- Problem details: Reproduce the following data verbatim, keeping every line in its original order and wording.

_ _ _

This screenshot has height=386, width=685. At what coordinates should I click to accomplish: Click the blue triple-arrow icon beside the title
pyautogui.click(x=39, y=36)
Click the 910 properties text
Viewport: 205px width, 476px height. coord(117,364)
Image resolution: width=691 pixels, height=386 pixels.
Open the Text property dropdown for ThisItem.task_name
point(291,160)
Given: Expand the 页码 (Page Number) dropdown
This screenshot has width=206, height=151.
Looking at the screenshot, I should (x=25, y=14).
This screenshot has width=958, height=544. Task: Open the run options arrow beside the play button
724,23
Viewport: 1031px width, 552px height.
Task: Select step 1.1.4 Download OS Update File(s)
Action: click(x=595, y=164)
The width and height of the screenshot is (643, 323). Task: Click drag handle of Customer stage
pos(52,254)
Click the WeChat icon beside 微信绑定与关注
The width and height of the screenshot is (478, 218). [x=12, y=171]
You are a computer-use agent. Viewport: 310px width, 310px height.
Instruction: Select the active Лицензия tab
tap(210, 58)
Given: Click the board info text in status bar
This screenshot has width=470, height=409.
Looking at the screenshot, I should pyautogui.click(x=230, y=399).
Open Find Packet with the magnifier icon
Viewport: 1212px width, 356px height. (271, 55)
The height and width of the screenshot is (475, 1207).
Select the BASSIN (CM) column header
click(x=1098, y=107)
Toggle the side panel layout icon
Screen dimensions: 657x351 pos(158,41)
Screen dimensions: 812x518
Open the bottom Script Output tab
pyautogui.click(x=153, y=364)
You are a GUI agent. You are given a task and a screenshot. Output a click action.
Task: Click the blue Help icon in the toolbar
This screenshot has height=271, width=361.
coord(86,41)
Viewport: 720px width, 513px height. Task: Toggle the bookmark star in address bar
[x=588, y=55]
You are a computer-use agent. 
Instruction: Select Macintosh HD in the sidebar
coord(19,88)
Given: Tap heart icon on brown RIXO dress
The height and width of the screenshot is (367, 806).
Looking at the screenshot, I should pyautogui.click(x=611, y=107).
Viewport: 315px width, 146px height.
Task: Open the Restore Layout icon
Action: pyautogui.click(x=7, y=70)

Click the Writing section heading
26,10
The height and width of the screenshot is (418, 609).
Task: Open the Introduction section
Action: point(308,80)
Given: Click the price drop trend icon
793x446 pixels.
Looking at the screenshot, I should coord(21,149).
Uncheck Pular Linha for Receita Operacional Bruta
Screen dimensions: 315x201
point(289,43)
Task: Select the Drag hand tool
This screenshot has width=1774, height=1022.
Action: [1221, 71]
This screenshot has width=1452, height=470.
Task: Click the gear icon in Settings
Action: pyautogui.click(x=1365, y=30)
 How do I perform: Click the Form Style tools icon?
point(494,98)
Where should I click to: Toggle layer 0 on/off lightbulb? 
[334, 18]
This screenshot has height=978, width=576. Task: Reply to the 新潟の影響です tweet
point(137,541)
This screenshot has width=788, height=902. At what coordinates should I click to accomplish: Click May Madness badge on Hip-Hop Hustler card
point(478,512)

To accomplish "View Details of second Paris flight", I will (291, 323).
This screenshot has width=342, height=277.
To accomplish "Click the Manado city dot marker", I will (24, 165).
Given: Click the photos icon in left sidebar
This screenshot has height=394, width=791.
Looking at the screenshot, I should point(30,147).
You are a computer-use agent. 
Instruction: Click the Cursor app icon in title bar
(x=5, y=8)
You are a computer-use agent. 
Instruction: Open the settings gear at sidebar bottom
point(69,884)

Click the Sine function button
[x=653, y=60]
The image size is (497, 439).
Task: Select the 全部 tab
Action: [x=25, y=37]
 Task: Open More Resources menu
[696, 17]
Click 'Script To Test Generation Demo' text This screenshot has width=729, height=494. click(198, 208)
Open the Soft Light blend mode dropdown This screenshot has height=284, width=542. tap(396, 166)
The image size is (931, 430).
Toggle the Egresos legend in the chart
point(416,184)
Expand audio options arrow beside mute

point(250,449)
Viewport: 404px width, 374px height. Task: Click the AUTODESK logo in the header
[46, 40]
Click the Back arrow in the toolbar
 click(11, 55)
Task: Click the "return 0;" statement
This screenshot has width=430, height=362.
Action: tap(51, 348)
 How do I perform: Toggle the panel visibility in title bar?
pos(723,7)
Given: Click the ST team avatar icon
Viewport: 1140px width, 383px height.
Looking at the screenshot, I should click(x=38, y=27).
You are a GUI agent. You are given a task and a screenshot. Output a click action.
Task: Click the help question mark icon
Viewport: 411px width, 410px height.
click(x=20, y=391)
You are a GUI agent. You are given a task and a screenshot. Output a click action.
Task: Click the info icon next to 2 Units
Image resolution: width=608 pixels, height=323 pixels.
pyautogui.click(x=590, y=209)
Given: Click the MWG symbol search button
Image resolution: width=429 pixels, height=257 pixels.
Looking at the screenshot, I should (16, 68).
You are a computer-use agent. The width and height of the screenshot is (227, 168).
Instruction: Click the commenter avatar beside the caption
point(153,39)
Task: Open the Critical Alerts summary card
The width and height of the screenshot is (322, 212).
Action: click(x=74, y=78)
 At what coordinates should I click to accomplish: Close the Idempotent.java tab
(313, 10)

_ _ _

- Reply:
This screenshot has height=386, width=685. At what coordinates should I click to accomplish: Click the blue triple-arrow icon beside the title
pyautogui.click(x=39, y=36)
Click the 910 properties text
Viewport: 205px width, 476px height. coord(117,364)
Image resolution: width=691 pixels, height=386 pixels.
Open the Text property dropdown for ThisItem.task_name
point(291,160)
Given: Expand the 页码 (Page Number) dropdown
This screenshot has width=206, height=151.
Looking at the screenshot, I should (x=25, y=14).
This screenshot has width=958, height=544. Task: Open the run options arrow beside the play button
724,23
Viewport: 1031px width, 552px height.
Task: Select step 1.1.4 Download OS Update File(s)
Action: click(x=595, y=164)
The width and height of the screenshot is (643, 323). Task: Click drag handle of Customer stage
pos(52,254)
Click the WeChat icon beside 微信绑定与关注
The width and height of the screenshot is (478, 218). [x=12, y=171]
You are a computer-use agent. Viewport: 310px width, 310px height.
Instruction: Select the active Лицензия tab
tap(210, 58)
Given: Click the board info text in status bar
This screenshot has width=470, height=409.
Looking at the screenshot, I should pyautogui.click(x=230, y=399).
Open Find Packet with the magnifier icon
Viewport: 1212px width, 356px height. (271, 55)
The height and width of the screenshot is (475, 1207).
Select the BASSIN (CM) column header
click(x=1098, y=107)
Toggle the side panel layout icon
Screen dimensions: 657x351 pos(158,41)
Screen dimensions: 812x518
Open the bottom Script Output tab
pyautogui.click(x=153, y=364)
You are a GUI agent. You are given a task and a screenshot. Output a click action.
Task: Click the blue Help icon in the toolbar
This screenshot has height=271, width=361.
coord(86,41)
Viewport: 720px width, 513px height. Task: Toggle the bookmark star in address bar
[x=588, y=55]
You are a computer-use agent. 
Instruction: Select Macintosh HD in the sidebar
coord(19,88)
Given: Tap heart icon on brown RIXO dress
The height and width of the screenshot is (367, 806).
Looking at the screenshot, I should pyautogui.click(x=611, y=107).
Viewport: 315px width, 146px height.
Task: Open the Restore Layout icon
Action: pyautogui.click(x=7, y=70)

Click the Writing section heading
26,10
The height and width of the screenshot is (418, 609).
Task: Open the Introduction section
Action: point(308,80)
Given: Click the price drop trend icon
793x446 pixels.
Looking at the screenshot, I should coord(21,149).
Uncheck Pular Linha for Receita Operacional Bruta
Screen dimensions: 315x201
point(289,43)
Task: Select the Drag hand tool
This screenshot has width=1774, height=1022.
Action: [1221, 71]
This screenshot has width=1452, height=470.
Task: Click the gear icon in Settings
Action: pyautogui.click(x=1365, y=30)
 How do I perform: Click the Form Style tools icon?
point(494,98)
Where should I click to: Toggle layer 0 on/off lightbulb? 
[334, 18]
This screenshot has height=978, width=576. Task: Reply to the 新潟の影響です tweet
point(137,541)
This screenshot has width=788, height=902. At what coordinates should I click to accomplish: Click May Madness badge on Hip-Hop Hustler card
point(478,512)

To accomplish "View Details of second Paris flight", I will (291, 323).
This screenshot has width=342, height=277.
To accomplish "Click the Manado city dot marker", I will (24, 165).
Given: Click the photos icon in left sidebar
This screenshot has height=394, width=791.
Looking at the screenshot, I should point(30,147).
You are a computer-use agent. 
Instruction: Click the Cursor app icon in title bar
(x=5, y=8)
You are a computer-use agent. 
Instruction: Open the settings gear at sidebar bottom
point(69,884)

Click the Sine function button
[x=653, y=60]
The image size is (497, 439).
Task: Select the 全部 tab
Action: [x=25, y=37]
 Task: Open More Resources menu
[696, 17]
Click 'Script To Test Generation Demo' text This screenshot has width=729, height=494. click(198, 208)
Open the Soft Light blend mode dropdown This screenshot has height=284, width=542. tap(396, 166)
The image size is (931, 430).
Toggle the Egresos legend in the chart
point(416,184)
Expand audio options arrow beside mute

point(250,449)
Viewport: 404px width, 374px height. Task: Click the AUTODESK logo in the header
[46, 40]
Click the Back arrow in the toolbar
 click(11, 55)
Task: Click the "return 0;" statement
This screenshot has width=430, height=362.
Action: tap(51, 348)
 How do I perform: Toggle the panel visibility in title bar?
pos(723,7)
Given: Click the ST team avatar icon
Viewport: 1140px width, 383px height.
Looking at the screenshot, I should click(x=38, y=27).
You are a GUI agent. You are given a task and a screenshot. Output a click action.
Task: Click the help question mark icon
Viewport: 411px width, 410px height.
click(x=20, y=391)
You are a GUI agent. You are given a task and a screenshot. Output a click action.
Task: Click the info icon next to 2 Units
Image resolution: width=608 pixels, height=323 pixels.
pyautogui.click(x=590, y=209)
Given: Click the MWG symbol search button
Image resolution: width=429 pixels, height=257 pixels.
Looking at the screenshot, I should (16, 68).
You are a computer-use agent. The width and height of the screenshot is (227, 168).
Instruction: Click the commenter avatar beside the caption
point(153,39)
Task: Open the Critical Alerts summary card
The width and height of the screenshot is (322, 212).
Action: click(x=74, y=78)
 At what coordinates should I click to accomplish: Close the Idempotent.java tab
(313, 10)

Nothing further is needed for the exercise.